▶ _Task details_
Copy the rows from the line with "You are a computer-use" to the line with "tap(874, 86)", swapping "Instruction" for "Task" and keeping everything else the same. Leave the pictures out.

▶ _Records provided_
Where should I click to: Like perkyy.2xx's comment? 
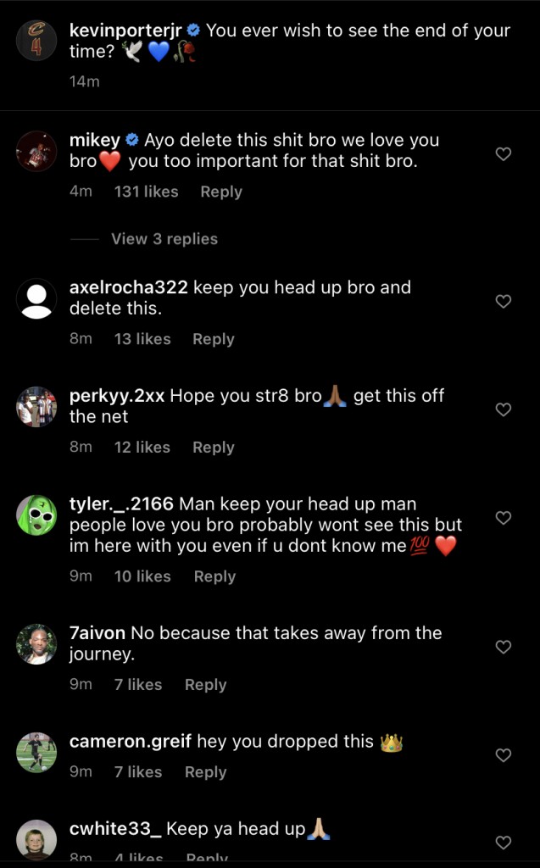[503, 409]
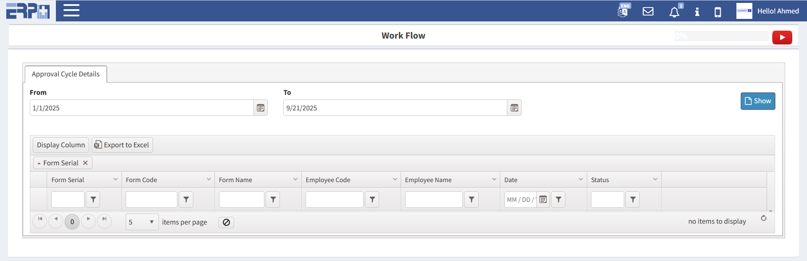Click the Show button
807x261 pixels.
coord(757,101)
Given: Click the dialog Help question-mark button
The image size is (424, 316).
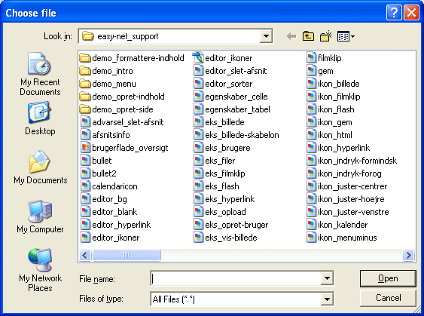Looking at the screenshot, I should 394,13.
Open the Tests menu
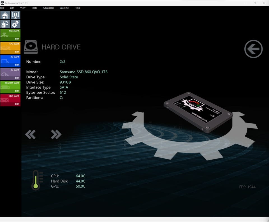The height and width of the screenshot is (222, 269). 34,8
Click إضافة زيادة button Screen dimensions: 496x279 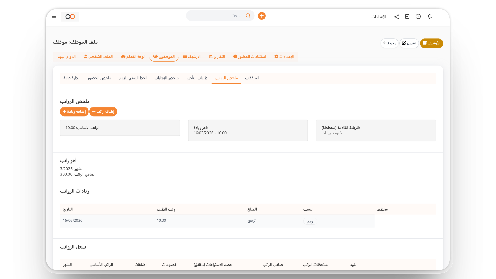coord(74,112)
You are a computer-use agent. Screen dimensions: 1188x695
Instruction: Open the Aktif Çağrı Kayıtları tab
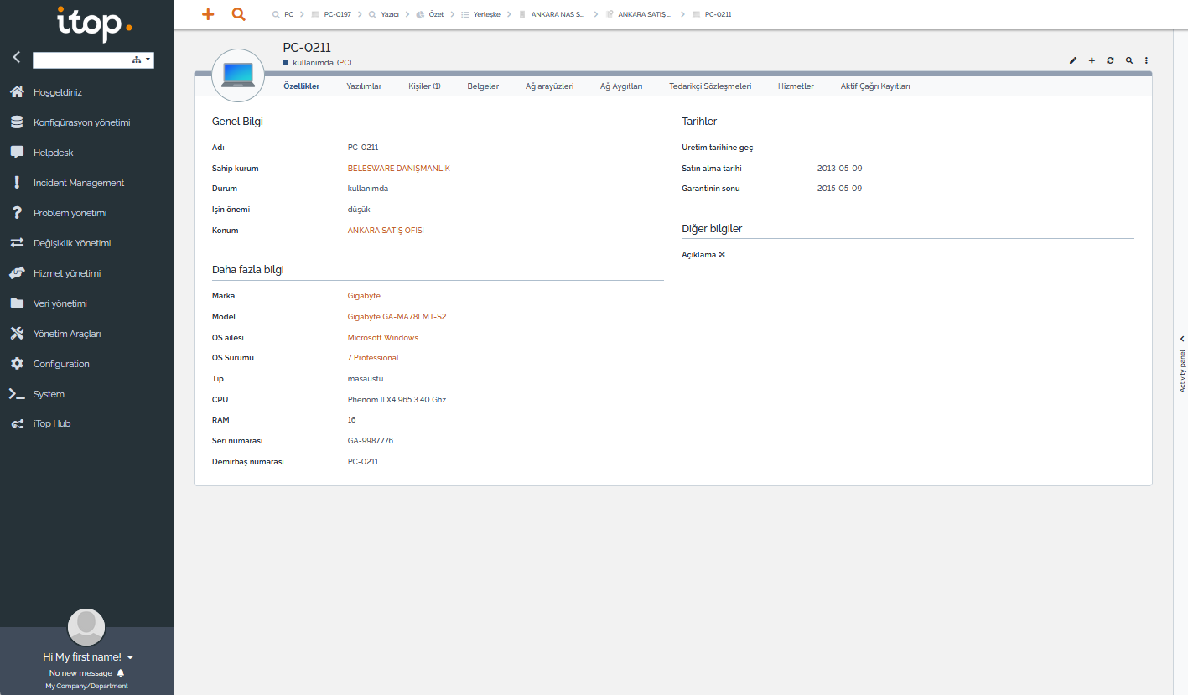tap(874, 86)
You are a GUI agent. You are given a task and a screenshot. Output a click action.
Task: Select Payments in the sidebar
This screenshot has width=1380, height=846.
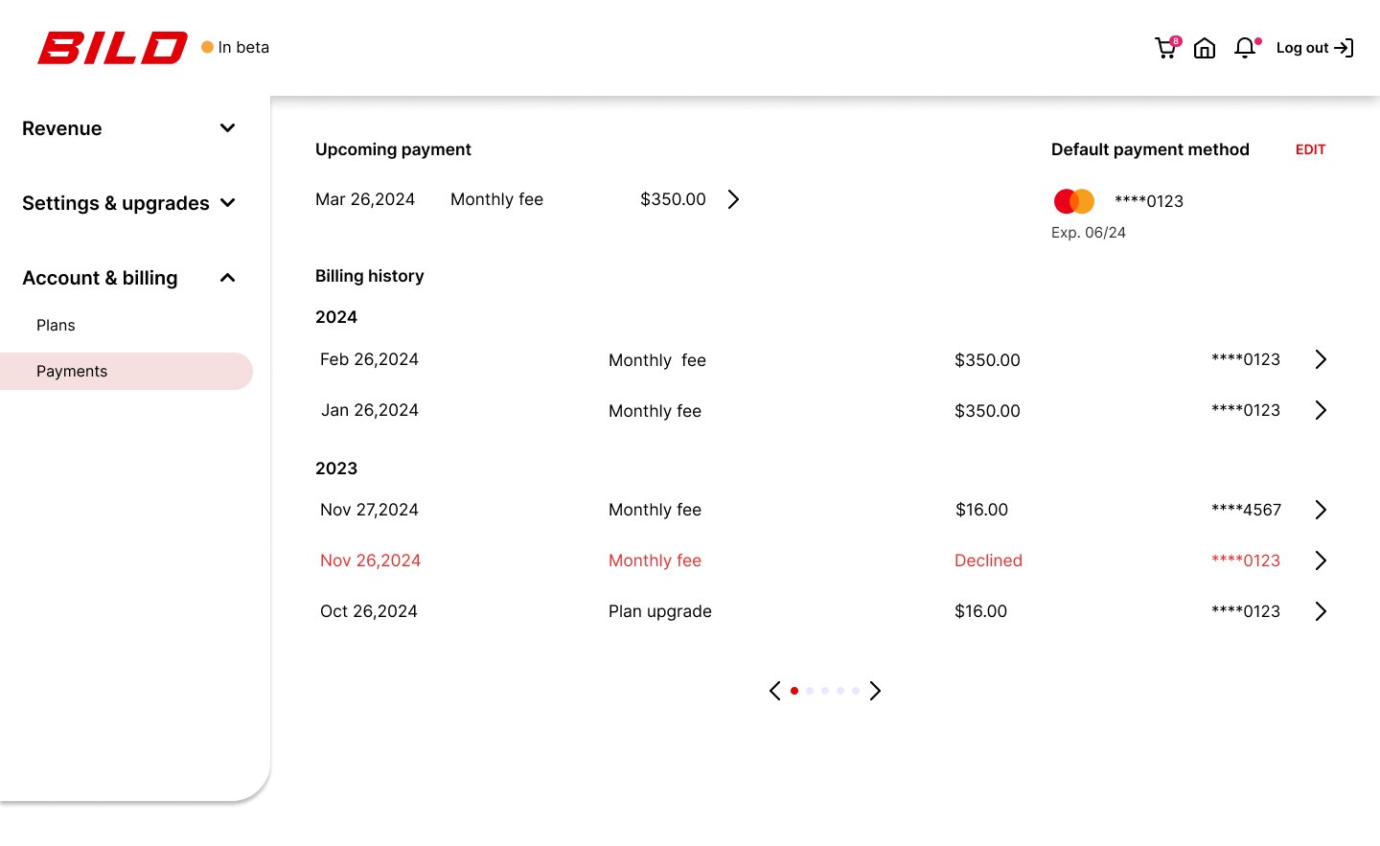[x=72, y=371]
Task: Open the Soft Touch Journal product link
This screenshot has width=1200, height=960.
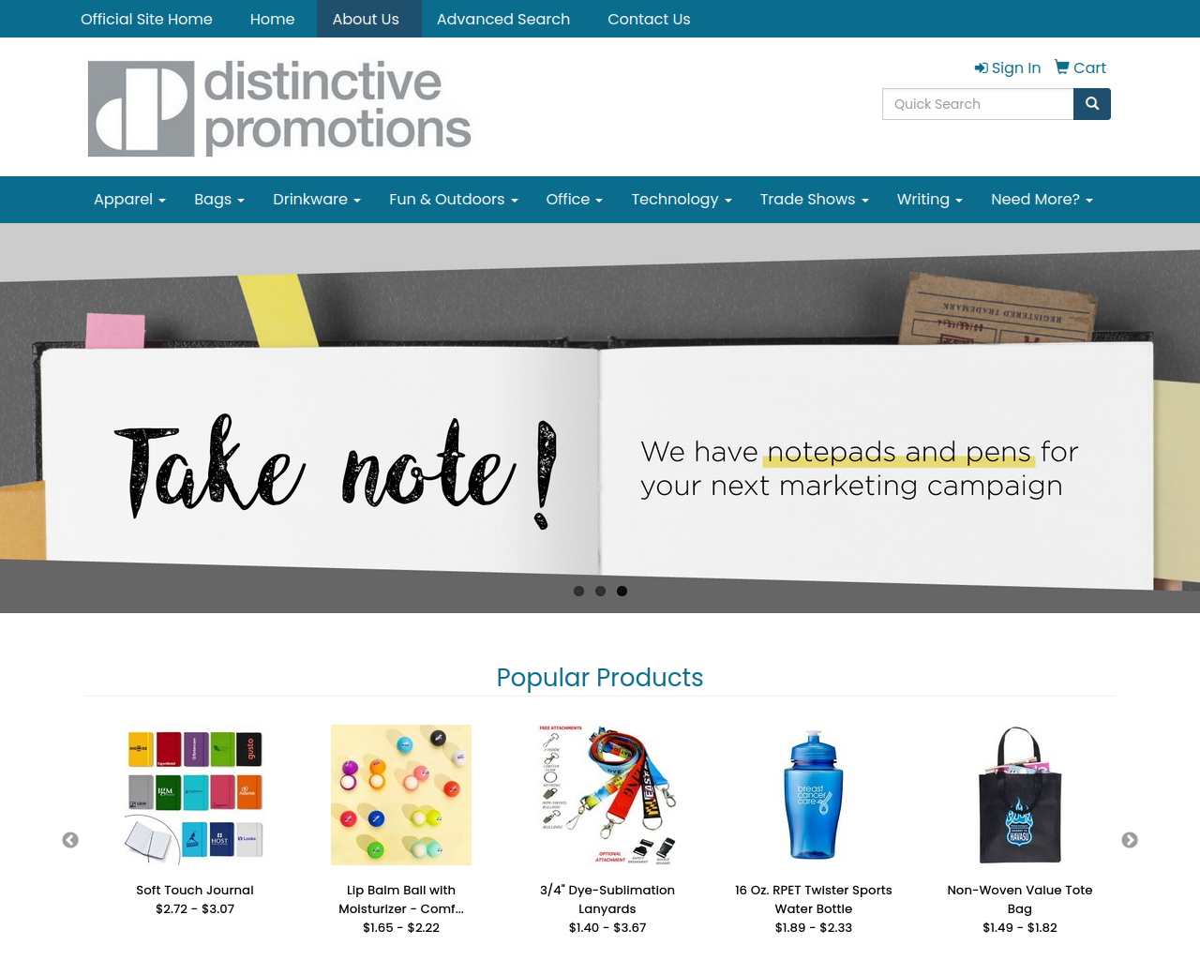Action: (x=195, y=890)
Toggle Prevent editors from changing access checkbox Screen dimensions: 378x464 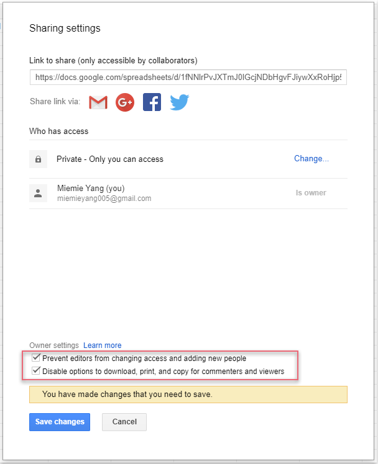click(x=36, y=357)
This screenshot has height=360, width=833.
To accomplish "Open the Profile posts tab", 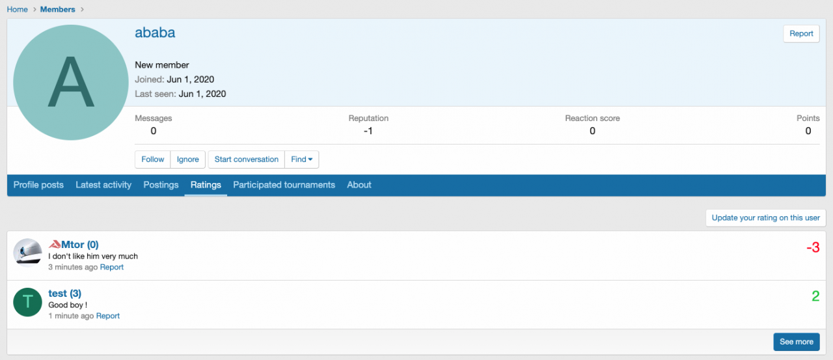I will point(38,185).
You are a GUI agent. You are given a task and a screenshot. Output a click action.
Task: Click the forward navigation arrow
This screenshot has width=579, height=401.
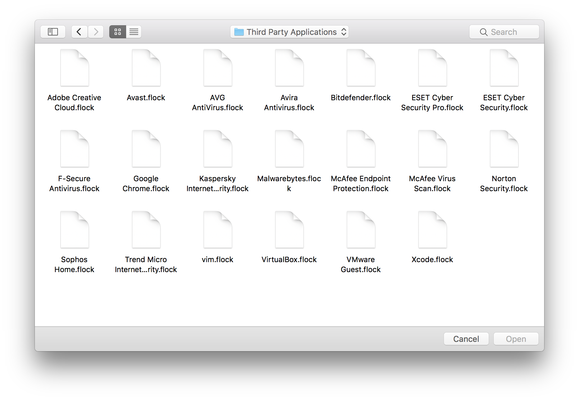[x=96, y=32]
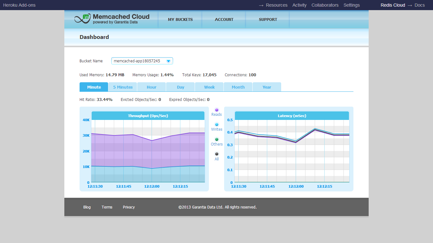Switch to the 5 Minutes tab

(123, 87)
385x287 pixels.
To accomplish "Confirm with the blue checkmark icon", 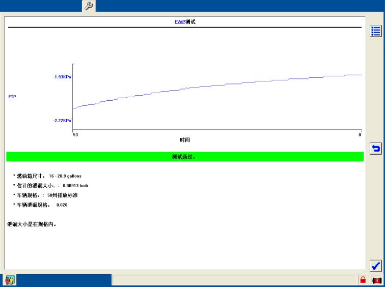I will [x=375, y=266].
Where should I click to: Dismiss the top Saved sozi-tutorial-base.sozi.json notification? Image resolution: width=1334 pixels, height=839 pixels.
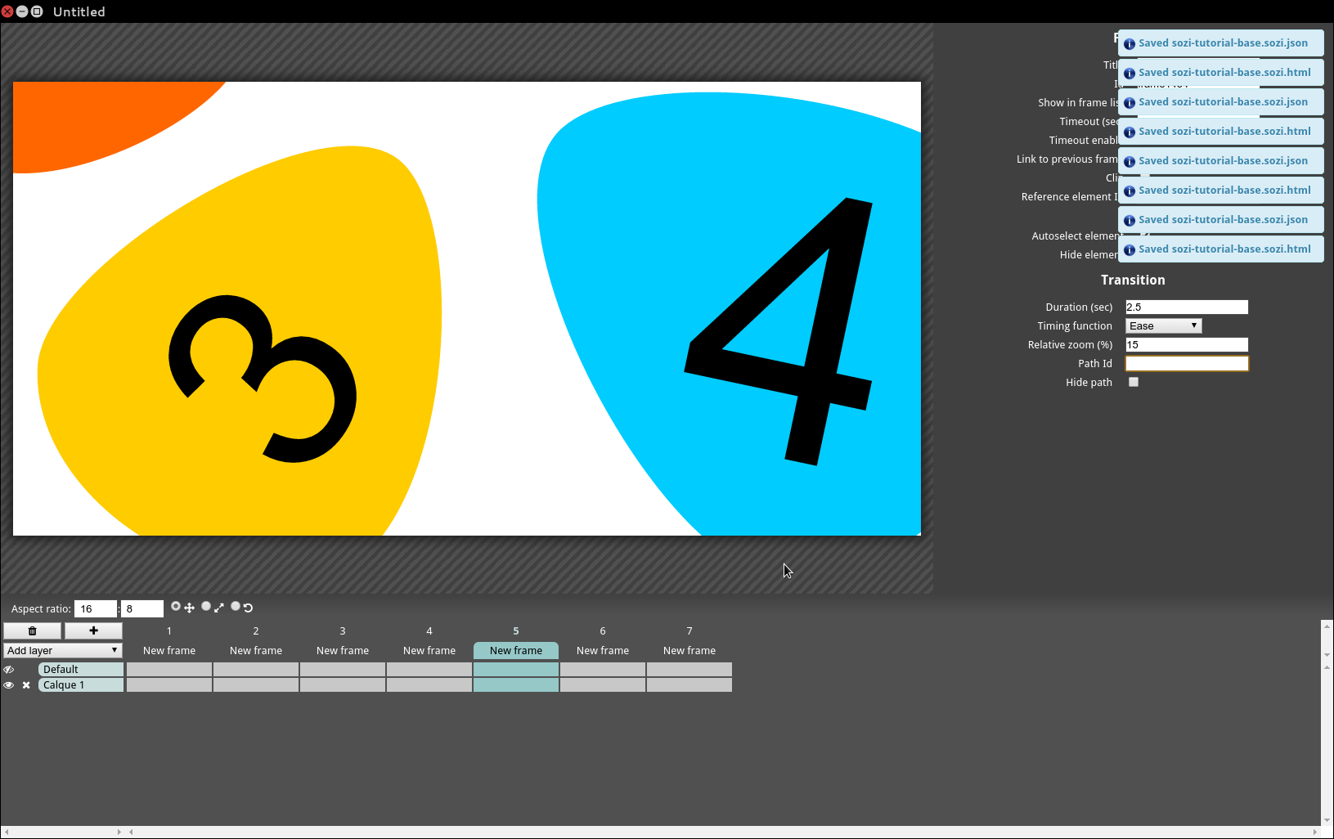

▶ _Output for this exercise_
You are a computer-use agent. Screen dimensions: 1188x695
Task: Open the Aktif Çağrı Kayıtları tab
tap(874, 86)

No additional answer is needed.